Even her dear old dad couldn’t stop her from getting married with the love of her life.
From the beginning Leon Watson, a Black man and Rosina Rodriquez, a fair-skinned woman with roots in Mexico, faced discrimination, not only from society, but also from their family. Despite it all, they lived to be among the oldest living interracial couples legally married in the US.
“At some point, people just accepted it.”
When Leon Watson and Rosina Rodriquez first started dating in 1949, they were cautious about their surroundings.
On their first date the two went to a movie theater. Rosina entered the theater first. Leon, a Black man who served in the United States Marine Corps, waited several minutes before entering.
Neither wanted to cause an issue when Leon sat next to Rosina.
“We always did it,” Leon told The New York Times in 2017. “They looked at you like you were in a zoo. We just held our heads high and kept going.”
Later on if they knew they would encounter an issue at a certain place they would stay far away.
However the couple ran into a problem when Rosina’s father learned Leon proposed to his daughter.
While he tried his best to tell Rosina she was setting herself up for a difficult life by marrying a Black man, Rosina didn’t want to hear it. She argued she had seen other married interracial couples living their best lives, so she knew it was possible.

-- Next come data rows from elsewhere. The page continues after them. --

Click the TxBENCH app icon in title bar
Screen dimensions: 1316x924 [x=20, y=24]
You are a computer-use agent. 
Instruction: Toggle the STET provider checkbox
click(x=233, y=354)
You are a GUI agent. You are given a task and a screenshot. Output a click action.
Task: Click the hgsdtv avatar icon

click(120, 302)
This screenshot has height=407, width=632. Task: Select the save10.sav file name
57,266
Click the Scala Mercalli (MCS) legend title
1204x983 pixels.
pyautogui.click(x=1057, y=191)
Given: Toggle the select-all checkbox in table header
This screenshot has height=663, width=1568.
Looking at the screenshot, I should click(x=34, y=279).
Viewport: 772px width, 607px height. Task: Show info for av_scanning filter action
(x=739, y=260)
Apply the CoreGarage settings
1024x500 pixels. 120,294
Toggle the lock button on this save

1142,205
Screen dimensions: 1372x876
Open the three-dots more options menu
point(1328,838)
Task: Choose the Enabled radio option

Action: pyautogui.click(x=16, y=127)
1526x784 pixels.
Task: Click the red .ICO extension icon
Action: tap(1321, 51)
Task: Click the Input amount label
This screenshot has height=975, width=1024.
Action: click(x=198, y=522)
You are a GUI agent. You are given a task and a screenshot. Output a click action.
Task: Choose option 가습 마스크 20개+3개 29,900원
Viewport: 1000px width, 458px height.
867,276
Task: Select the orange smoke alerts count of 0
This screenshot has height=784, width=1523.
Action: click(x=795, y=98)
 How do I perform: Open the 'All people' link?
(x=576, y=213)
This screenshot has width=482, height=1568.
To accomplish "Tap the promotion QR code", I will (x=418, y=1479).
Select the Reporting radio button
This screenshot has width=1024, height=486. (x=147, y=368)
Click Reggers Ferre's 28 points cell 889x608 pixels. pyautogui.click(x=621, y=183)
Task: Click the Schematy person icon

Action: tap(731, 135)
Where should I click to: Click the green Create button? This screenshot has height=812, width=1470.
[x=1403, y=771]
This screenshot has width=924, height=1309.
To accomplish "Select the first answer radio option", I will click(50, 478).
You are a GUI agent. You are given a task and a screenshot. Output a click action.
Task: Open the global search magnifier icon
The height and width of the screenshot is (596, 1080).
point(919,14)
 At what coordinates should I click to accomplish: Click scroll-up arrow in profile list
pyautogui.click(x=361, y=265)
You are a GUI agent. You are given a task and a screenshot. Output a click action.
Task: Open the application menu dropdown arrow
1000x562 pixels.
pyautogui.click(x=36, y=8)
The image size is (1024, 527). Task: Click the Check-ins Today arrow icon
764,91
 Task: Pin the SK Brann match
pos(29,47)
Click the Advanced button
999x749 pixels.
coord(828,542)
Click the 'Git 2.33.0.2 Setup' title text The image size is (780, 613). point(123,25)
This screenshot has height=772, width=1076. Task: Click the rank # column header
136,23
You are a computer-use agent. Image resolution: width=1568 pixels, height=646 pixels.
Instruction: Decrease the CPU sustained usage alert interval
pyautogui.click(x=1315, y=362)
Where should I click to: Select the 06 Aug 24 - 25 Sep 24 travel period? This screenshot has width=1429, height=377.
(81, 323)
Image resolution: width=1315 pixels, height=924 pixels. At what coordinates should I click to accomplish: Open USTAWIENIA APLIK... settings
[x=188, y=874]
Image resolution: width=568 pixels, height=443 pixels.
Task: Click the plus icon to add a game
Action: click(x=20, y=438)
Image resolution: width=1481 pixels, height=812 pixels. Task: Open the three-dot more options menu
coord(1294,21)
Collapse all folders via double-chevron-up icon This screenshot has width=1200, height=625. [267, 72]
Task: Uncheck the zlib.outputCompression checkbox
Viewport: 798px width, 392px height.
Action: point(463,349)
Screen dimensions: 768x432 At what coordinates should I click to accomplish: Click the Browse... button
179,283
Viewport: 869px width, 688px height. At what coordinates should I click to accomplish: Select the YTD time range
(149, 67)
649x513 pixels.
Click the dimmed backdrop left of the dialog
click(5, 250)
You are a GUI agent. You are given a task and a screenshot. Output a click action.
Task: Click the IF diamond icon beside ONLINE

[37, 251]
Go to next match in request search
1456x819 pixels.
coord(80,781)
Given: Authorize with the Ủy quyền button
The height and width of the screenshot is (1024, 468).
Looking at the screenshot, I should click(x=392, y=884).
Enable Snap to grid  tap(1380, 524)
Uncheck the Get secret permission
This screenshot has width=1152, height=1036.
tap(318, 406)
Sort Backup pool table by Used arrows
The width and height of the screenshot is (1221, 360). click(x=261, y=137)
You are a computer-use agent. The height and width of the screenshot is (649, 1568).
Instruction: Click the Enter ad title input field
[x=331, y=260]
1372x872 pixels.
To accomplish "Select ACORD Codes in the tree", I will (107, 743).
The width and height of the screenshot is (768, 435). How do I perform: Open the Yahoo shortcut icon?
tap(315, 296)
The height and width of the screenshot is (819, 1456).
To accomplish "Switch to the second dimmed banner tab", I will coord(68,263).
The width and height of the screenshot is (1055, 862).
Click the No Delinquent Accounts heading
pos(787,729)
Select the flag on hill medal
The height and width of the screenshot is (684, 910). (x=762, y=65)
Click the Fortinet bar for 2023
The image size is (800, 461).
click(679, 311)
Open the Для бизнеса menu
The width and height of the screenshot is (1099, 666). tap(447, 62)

Nothing would change Rosina’s mind.
So in 1950, only a few short years after California legalized interracial marriage, Leon and Rosina got married.
The two were married and their union was officially recognized by the state of California – it would still be several more years until all 50 states recognized interracial marriage – but they still endured both covert and overt acts of discriminations from others.
Several white families moved from the neighborhood when they purchased their first home together in Oakland, California, and Rosina feared retaliation at work if anyone found out who she had married.
“It was very unusual then, and I never told anyone that I was married to a black man,” she said. “I didn’t want to be rejected. I didn’t want to ruffle anybody’s feathers or anything.”
It wasn’t until she was 45 years old that she disclosed to a co-worker who she had married.
At one point, Rosina, who worked at a roofing company, asked her boss for help with her some repairs on her house’s roof. She was worried that he would find out about her secret and fire her.
Fortunately, he did not fire her.
Inside their home they rarely spoke about their differences, especially around their three children, José, Jorge, and Lucia.
As their kids grew up they faced obvious discrimination, but not nearly as much as their parents had when they were younger.
The public schools their children attended had kids from all different backgrounds, so many students didn’t pay much attention to the Watson’s children. Yet some still questioned how a light-skinned woman could be a mother to three children who had darker skin.
“So what’s that got to do with you? What is your problem?”, the family had a standard response for those people.
“They are very aware of how awful the blacks have been treated,” Rosina said of her children.
José was pulled over as a teenager because the police suspected he was driving a stolen vehicle. He was not.
Nowadays, José proudly displays his identity on a personalized license plate, 1BLACKMEX. Rosina was initially worried about her son’s decision because she knew it could potentially draw attention to José, a Black man.
And she was aware of how society treated the Black population.
“Never has that really changed. That’s what we would like to see before we go.”
Unfortunately, Leon died at the age of 92 in April 2020.
Before he died, the couple celebrated 70 years of marriage, making them one of the longest legally married interracial couples.